* **DATA TO USE**:
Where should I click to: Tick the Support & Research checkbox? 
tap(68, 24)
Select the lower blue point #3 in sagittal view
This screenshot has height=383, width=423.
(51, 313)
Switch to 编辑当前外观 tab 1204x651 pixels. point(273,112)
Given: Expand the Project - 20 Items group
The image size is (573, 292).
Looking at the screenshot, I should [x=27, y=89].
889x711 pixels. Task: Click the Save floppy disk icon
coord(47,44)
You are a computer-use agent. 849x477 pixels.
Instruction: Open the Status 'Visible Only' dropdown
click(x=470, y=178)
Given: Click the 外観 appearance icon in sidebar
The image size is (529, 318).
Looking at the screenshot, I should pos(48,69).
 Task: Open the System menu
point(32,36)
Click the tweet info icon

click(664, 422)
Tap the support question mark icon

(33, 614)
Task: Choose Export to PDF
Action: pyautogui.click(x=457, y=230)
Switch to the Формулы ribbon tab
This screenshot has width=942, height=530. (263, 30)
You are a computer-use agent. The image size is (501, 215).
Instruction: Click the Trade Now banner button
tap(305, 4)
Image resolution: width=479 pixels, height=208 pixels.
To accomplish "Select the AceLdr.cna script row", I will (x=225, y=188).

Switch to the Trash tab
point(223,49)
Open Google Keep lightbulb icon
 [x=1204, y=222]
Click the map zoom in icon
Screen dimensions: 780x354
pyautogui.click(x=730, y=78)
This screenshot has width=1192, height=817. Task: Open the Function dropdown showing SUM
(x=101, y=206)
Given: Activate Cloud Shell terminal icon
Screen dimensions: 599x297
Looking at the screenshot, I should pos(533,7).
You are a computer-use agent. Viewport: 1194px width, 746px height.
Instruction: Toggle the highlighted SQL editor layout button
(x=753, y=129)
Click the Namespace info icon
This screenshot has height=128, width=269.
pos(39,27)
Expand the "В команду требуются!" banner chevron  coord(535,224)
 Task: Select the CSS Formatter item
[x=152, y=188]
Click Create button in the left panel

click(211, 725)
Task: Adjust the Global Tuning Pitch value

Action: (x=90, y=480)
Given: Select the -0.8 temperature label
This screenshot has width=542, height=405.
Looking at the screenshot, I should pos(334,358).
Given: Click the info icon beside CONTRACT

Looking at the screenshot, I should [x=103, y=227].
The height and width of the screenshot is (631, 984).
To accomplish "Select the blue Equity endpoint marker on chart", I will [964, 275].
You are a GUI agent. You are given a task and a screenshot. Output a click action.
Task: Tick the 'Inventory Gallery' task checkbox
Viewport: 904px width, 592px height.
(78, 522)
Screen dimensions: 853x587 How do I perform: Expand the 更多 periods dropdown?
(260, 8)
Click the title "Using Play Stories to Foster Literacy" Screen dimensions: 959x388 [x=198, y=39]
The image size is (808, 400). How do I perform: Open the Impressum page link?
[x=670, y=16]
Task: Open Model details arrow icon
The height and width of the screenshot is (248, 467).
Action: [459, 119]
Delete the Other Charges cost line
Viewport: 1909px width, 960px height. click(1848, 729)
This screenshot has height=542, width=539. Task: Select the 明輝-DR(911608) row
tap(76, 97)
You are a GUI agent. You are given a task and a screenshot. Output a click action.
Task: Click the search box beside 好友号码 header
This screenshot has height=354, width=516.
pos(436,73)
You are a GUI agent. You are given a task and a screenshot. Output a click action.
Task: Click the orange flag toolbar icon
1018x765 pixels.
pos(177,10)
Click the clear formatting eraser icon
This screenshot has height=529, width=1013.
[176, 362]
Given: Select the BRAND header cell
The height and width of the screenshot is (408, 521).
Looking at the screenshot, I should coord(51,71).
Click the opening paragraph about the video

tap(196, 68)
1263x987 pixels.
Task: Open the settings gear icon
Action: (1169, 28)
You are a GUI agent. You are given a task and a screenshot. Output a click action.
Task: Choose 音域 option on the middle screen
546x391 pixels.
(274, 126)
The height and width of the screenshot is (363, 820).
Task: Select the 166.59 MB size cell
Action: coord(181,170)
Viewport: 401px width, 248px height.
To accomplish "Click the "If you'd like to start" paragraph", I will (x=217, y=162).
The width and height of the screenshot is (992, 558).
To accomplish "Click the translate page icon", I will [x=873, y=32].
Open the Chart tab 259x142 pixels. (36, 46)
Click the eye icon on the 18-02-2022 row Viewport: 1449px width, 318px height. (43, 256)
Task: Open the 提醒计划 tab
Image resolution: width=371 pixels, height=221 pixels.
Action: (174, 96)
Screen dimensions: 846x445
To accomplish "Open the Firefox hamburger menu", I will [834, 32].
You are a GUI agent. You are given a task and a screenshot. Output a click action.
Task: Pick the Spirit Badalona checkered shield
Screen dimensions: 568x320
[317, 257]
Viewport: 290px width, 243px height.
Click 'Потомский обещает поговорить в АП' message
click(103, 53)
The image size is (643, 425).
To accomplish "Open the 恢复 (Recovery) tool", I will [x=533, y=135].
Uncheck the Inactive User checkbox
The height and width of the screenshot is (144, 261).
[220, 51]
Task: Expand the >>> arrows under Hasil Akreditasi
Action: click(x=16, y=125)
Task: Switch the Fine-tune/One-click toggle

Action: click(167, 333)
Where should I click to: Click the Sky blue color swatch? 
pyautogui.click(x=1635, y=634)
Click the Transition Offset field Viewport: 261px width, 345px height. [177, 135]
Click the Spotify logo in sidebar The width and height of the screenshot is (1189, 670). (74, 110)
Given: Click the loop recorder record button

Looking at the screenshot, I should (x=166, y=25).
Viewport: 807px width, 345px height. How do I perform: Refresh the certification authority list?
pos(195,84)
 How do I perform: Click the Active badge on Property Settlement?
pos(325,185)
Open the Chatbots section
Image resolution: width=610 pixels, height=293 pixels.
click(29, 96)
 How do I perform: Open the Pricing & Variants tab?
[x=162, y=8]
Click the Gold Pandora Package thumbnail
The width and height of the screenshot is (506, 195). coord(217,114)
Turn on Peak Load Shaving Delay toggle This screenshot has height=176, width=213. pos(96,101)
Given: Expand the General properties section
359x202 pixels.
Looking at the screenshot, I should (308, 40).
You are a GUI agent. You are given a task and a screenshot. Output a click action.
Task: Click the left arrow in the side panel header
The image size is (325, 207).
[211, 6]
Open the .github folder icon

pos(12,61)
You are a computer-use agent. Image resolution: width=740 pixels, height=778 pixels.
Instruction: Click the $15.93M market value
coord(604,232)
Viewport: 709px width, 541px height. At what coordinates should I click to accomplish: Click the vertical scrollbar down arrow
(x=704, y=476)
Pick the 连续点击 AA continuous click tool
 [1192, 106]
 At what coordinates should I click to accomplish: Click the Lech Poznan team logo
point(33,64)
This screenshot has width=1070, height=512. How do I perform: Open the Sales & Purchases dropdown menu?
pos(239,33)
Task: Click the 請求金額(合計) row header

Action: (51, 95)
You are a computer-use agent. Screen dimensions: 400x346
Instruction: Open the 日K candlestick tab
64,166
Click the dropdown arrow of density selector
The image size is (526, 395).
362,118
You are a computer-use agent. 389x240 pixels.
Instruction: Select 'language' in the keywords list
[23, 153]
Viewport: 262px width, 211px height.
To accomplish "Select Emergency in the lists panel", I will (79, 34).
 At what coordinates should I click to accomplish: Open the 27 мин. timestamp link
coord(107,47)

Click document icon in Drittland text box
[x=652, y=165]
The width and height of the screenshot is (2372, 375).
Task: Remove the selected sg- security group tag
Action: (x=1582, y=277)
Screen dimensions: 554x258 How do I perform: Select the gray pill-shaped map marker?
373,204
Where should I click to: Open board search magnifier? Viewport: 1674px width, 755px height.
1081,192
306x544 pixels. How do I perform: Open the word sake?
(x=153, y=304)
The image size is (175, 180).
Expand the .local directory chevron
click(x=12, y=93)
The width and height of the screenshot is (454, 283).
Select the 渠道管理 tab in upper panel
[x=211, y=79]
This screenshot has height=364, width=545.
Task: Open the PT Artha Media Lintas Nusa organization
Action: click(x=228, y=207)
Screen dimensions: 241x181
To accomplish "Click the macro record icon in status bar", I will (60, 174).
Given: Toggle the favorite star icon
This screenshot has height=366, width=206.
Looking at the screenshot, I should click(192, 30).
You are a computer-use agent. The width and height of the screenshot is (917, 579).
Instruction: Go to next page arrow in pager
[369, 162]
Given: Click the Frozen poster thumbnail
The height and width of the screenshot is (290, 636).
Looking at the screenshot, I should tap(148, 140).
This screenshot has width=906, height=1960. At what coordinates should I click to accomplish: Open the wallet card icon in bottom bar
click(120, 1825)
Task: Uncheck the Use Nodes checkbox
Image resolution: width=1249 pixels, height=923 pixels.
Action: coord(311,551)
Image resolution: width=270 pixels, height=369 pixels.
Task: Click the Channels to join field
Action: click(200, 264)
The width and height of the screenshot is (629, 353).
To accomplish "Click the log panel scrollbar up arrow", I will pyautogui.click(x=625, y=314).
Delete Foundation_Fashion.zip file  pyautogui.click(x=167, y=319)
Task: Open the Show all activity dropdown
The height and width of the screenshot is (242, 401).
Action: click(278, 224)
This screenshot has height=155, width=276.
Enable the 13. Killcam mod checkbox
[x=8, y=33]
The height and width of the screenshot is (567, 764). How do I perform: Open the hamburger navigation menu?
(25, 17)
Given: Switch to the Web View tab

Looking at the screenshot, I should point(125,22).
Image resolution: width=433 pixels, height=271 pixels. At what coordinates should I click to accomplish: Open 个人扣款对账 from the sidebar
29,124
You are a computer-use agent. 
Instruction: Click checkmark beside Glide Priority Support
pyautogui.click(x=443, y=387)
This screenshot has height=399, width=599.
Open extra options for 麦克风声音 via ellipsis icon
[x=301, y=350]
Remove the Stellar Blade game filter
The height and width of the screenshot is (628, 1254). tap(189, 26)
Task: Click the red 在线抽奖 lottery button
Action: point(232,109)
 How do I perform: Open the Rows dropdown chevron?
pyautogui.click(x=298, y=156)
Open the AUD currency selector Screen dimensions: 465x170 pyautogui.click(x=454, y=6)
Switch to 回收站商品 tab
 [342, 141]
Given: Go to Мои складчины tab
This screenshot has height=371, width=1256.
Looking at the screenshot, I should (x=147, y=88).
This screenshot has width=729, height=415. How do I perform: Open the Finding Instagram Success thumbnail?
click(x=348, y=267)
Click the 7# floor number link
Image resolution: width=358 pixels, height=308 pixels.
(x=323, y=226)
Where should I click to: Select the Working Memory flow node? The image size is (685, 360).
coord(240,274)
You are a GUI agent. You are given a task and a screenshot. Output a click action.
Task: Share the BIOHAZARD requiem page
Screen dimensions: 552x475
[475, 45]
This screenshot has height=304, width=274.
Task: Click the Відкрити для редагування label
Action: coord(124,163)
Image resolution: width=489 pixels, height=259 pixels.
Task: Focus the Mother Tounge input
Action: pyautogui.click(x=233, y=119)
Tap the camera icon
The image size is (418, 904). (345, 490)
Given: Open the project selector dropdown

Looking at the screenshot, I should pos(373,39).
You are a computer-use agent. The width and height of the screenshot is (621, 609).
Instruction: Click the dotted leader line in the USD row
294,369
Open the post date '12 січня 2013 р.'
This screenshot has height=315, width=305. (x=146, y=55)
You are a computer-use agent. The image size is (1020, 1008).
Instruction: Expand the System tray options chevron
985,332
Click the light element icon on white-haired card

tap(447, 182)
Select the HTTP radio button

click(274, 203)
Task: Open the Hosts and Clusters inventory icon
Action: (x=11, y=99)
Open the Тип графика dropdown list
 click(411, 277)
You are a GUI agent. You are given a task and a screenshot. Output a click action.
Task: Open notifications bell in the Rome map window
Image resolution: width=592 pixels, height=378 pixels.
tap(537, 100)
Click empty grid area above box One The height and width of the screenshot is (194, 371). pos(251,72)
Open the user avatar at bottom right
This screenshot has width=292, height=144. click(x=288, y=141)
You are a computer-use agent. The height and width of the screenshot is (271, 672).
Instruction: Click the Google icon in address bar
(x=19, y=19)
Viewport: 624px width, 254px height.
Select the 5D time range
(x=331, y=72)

* **YOUR OBJECTIVE**:
Your answer consists solely of the lines from the top of the records above through the line that contains "Given: Expand the Project - 20 Items group", each echoed exactly.

* **RESULT**:
Where should I click to: Tick the Support & Research checkbox? 
tap(68, 24)
Select the lower blue point #3 in sagittal view
This screenshot has height=383, width=423.
(51, 313)
Switch to 编辑当前外观 tab 1204x651 pixels. point(273,112)
Given: Expand the Project - 20 Items group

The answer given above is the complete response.